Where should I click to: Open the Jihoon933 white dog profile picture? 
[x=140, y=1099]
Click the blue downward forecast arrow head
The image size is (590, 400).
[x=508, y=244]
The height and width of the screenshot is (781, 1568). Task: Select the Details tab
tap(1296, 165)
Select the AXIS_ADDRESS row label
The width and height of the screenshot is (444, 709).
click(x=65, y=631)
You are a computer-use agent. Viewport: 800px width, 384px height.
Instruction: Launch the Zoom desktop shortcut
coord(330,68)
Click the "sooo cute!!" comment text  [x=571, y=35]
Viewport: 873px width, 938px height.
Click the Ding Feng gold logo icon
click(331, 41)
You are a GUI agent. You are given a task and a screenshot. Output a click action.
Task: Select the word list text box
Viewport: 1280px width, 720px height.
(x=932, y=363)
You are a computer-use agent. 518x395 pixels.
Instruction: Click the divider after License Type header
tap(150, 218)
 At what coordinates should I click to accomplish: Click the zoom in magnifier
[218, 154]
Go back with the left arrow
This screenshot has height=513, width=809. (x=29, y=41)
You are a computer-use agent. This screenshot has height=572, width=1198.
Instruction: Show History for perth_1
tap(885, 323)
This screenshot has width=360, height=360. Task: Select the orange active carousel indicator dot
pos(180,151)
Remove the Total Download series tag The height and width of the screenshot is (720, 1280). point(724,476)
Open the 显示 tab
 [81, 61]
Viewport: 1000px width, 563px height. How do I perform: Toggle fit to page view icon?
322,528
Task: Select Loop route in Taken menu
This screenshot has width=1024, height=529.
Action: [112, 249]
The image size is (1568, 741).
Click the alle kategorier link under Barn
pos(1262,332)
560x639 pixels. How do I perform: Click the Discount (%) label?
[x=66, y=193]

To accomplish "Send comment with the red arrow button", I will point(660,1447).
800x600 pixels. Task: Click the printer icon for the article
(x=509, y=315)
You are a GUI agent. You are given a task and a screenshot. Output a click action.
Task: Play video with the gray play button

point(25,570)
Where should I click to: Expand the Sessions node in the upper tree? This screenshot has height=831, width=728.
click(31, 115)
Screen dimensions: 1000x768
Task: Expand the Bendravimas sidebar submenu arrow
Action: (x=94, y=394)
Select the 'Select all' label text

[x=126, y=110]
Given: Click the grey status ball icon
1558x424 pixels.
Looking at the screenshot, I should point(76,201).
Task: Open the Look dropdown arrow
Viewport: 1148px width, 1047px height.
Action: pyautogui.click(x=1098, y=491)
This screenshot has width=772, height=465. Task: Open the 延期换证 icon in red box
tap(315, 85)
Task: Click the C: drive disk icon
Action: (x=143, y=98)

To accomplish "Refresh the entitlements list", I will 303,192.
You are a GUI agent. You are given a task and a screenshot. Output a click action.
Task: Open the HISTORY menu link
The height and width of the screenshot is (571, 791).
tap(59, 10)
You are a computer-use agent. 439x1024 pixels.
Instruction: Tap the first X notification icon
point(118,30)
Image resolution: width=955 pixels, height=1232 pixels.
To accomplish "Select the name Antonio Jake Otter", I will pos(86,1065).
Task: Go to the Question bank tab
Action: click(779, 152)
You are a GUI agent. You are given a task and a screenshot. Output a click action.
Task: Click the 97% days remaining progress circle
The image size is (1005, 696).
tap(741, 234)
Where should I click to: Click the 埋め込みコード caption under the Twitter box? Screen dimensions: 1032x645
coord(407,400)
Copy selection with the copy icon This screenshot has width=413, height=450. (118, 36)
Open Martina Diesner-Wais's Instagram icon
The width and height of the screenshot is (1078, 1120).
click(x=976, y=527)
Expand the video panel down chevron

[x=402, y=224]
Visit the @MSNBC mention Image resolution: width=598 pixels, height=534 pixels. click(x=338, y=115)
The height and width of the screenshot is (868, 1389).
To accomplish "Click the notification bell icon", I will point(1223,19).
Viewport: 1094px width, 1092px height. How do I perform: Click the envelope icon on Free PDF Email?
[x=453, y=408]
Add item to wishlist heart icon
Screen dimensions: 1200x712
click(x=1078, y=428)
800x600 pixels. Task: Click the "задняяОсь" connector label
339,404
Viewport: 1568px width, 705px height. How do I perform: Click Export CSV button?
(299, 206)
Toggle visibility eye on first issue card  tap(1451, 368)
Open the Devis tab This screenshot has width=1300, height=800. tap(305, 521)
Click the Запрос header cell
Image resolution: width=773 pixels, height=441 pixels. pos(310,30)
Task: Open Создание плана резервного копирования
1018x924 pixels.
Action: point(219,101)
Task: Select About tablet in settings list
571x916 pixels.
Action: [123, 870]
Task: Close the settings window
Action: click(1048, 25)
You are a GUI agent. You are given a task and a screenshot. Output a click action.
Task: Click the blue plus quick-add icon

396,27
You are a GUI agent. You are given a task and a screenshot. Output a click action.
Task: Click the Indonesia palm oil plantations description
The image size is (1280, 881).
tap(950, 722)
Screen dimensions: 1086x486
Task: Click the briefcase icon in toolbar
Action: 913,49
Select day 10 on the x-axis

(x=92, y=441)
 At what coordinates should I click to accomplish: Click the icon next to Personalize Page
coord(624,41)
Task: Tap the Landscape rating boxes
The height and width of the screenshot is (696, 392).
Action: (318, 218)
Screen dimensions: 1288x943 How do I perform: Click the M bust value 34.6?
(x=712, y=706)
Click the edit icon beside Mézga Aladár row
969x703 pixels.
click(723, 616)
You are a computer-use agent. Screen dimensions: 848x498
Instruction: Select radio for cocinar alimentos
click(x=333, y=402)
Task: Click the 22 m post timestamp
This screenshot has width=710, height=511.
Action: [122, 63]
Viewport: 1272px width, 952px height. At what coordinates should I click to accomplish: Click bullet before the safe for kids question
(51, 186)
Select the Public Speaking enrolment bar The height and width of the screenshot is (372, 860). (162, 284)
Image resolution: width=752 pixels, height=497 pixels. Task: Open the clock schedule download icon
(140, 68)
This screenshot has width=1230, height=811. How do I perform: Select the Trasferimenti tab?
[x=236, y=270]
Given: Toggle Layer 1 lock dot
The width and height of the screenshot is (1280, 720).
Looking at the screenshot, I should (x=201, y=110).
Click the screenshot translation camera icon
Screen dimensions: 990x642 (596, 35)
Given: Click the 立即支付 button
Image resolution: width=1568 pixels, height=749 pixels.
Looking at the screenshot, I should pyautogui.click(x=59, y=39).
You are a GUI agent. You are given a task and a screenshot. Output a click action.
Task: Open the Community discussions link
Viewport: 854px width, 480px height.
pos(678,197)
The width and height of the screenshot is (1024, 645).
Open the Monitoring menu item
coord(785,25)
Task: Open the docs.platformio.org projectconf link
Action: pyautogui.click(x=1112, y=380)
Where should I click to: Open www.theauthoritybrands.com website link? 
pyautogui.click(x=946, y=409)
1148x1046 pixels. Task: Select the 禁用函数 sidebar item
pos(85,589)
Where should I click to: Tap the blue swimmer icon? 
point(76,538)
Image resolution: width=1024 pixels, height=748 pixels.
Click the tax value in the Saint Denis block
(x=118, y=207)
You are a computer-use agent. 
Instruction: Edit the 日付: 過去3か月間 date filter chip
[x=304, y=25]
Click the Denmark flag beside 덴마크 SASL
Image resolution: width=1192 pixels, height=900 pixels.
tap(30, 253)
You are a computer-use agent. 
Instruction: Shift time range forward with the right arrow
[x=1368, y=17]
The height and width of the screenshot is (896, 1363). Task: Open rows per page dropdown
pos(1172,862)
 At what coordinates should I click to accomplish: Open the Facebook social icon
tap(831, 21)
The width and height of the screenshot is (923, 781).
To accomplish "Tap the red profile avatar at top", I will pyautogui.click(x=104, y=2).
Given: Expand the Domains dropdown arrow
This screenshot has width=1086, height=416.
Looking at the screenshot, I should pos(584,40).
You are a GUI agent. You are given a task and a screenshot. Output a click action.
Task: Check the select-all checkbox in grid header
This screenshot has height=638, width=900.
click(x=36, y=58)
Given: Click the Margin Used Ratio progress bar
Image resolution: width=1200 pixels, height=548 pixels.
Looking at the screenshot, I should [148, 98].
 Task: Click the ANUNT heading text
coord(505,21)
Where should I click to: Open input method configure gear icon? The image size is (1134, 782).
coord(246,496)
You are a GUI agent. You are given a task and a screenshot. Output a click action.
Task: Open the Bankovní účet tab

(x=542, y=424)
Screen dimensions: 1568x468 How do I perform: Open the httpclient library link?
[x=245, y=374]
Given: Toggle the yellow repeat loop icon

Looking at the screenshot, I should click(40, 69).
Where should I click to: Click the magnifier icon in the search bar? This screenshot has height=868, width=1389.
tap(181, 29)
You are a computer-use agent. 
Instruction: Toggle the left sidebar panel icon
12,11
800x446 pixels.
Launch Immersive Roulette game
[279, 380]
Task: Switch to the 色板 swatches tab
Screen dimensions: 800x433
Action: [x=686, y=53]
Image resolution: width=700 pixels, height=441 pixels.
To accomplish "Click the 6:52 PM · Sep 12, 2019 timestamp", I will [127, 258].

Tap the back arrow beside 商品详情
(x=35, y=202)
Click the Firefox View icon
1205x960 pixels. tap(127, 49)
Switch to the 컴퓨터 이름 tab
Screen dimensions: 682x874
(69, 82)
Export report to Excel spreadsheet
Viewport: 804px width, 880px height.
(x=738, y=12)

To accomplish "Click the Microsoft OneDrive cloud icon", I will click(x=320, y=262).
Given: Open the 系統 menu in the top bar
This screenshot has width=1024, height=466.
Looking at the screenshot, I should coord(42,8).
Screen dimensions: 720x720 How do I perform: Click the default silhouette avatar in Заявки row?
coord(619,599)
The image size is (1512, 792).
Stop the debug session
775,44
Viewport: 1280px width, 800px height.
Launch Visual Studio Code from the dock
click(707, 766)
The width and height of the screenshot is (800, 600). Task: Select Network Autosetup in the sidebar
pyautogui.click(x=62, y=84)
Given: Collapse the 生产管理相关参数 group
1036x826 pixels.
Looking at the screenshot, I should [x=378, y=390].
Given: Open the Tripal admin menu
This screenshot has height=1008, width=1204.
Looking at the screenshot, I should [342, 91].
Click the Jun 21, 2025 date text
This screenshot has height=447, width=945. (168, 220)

§ Problem statement
How many lines in the records above contain the word "timestamp"? Answer with the number only.

§ Answer to this exercise
2